I was sent this book to review after reviewing Shaun Tan’s Tales From Outer Suburbia. It was a bit of a surprise, as it’s hardly comics related. But, if Templar are kind enough to send me the book, the least I can do is have a look.
And to be honest, flicking through it quickly I couldn’t really see much point to it – just another one of those -Ology books that seem so popular right now, except this time concerning itself with Dragons in all their many shapes and sizes. It looked entertaining enough, has some nice illustrations and that’s about it. Or so I thought.
It’s written in pseudo-scientific style, designed to look a little like an old fashioned naturalist’s handbook. Part 1 concerns itself with “A Guide To Species”, with full page illustrations of the species in question and copious details of the species characteristics. The rest of the book deals with Dragon Biology, habits and habitats, human-dragon interactions and practical dragonology.

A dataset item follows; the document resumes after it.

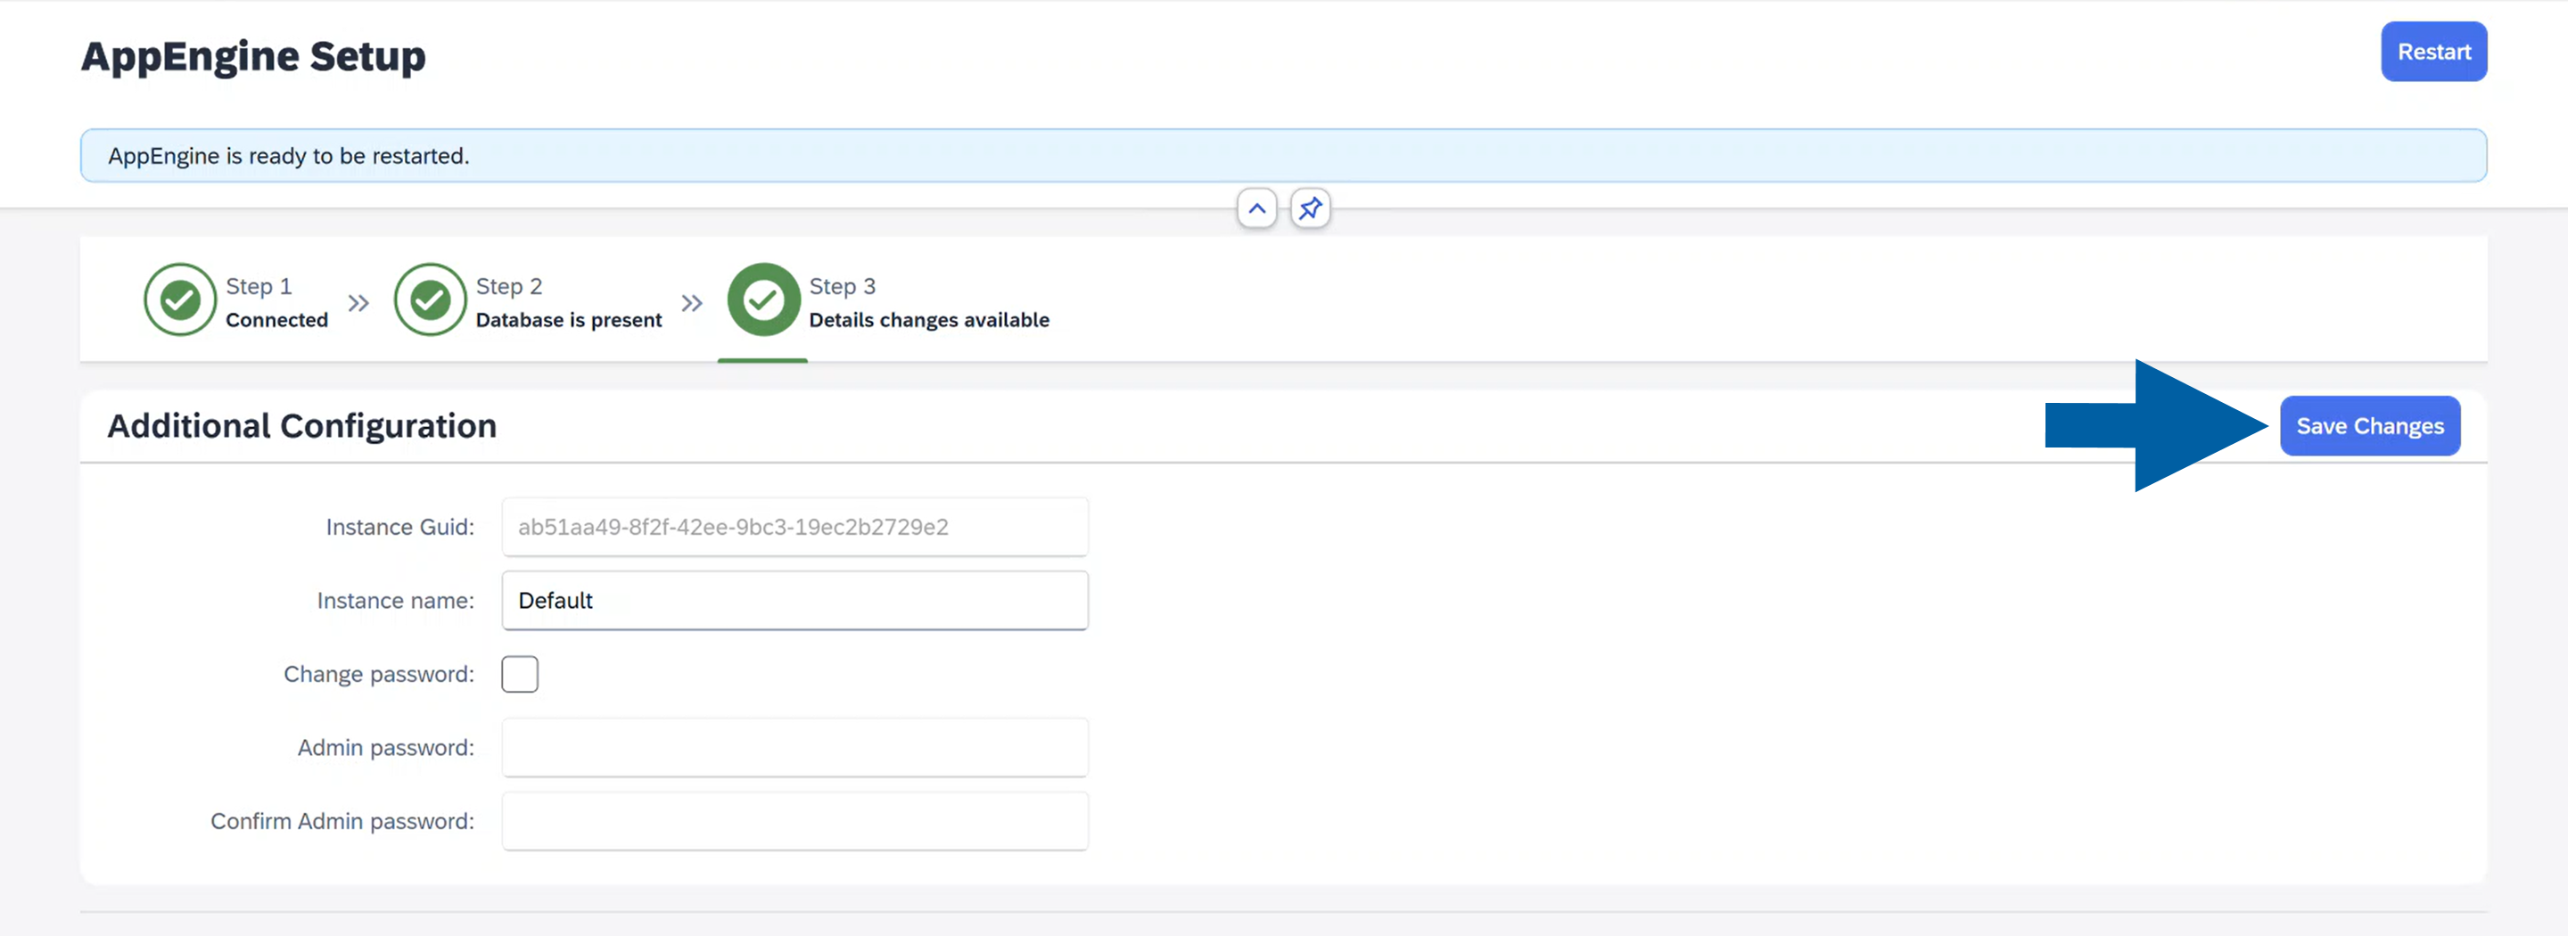Select the Details changes available step label
This screenshot has height=936, width=2568.
pyautogui.click(x=928, y=320)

I started off by quickly flicking through, but as I got a few pages in a couple of nice layouts and pictures caught my attention and I stopped to read the accompanying text. And that was it – I found myself warming to the book, it reminded me of similar books on outer space and alien species I used to pore over from the local library when I was a child.
(A typical double page spread from Drake’s Compendium; Dragon habitats – Volcanoes and Aquatic environments are favoured, although the Gargouillle species is perfectly capable of blending into any city environ. From Drake’s Comprehensive Compendium Of Dragonology, published by Templar Publishing.)
Since I work in a primary school (what – you’re surprised this isn’t a full time job here on the blog? – oh, if only I could earn enough reviewing comics) I figured the children there might find it enjoyable, especially the fantasy fans in the Warhammer club.
That was a total understatement. Like it? They loved it, pounced on it, devoured every page, read every detail, every picture, every text piece, found so many funny bits hidden in the text and absolutely couldn’t put it down. It’s now pride of place on their Warhammer bookshelf and is already looking a little dogeared through continual use. So perhaps I shouldn’t have been so quick in my somewhat dismissive initial attitude of Dragonology – perhaps I’m just not quite the target market?
One interesting feature of this Dragonology book is the augmented reality 3D feature. Install a quick plug in on your computer with a web cam and suddenly it looks like there’s a dragon alive on the page. I thought it would a bit of a cheap stunt. But it seems I’m wrong again – to be honest I thought it was pretty cool and the Warhammer Group loved it so much they insisted we showed the rest of the class. The rest of the class loved it so much that they ask to see it every day and we had a great lesson on what makes 3D work and how augmented reality may really affect their lives. So, yet again, I’m wrong and the Ology people are right. And just in case you’re wondering, it’s not just boys who love it either – my daughter Molly was very annoyed that I’d taken it into school as she wanted to keep it for herself.
It’s a lovely looking hardcover, packed with details and illustrations of all things dragon, that will be absolutely beloved by any child with even a passing interest in fantasy or roleplay. I’m sure many of you know a child that fits that bill – might I suggest then that Drakes Comprehensive Compendium Of Dragonology would make a perfect Christmas present?